What you have to do: Each line below that holds the word "Toggle" counts toward the answer; reply with the total number only.

Collected data:
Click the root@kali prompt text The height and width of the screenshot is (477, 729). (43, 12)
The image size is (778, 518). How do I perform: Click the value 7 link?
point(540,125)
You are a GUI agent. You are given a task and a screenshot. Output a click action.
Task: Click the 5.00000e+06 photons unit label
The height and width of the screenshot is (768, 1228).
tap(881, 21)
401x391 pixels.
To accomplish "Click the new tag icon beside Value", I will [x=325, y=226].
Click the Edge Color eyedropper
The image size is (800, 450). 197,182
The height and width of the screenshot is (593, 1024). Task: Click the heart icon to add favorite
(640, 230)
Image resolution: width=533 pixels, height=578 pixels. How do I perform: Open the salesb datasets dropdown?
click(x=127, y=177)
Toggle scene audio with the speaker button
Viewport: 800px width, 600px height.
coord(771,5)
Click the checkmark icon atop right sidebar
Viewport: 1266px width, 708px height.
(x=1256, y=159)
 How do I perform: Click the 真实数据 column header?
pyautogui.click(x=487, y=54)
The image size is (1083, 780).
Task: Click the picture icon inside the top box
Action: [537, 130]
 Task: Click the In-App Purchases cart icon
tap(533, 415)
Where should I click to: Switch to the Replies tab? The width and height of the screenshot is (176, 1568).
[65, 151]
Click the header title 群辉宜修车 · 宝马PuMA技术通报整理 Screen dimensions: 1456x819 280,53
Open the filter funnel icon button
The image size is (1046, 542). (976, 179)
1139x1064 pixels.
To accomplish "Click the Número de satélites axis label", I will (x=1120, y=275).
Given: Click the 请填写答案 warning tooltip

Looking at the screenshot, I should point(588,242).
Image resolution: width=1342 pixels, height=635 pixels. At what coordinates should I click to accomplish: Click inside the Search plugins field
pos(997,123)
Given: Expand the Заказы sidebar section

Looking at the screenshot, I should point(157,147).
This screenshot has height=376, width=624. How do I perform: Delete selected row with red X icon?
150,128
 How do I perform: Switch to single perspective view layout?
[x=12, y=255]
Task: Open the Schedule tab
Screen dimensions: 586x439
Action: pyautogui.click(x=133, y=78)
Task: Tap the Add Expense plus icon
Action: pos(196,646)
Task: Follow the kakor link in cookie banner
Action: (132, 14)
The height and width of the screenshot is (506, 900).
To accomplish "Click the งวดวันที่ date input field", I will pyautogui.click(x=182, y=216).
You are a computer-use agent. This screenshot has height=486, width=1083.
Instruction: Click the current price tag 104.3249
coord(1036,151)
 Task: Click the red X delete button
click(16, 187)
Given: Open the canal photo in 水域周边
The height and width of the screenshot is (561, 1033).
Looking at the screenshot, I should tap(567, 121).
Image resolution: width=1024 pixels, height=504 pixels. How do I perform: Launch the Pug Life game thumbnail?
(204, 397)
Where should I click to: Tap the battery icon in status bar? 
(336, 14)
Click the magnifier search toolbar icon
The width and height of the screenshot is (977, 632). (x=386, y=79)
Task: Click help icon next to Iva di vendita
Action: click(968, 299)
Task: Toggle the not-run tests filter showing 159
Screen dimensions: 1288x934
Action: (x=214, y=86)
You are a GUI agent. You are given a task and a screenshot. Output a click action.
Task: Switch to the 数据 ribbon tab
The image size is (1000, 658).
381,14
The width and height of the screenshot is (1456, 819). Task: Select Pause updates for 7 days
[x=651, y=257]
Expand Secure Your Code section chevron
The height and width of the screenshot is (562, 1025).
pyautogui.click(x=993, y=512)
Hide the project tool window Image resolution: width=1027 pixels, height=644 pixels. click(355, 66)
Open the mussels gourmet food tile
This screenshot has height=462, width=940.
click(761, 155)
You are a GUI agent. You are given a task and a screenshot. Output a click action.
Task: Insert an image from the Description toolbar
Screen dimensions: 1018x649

Exercise answer: 2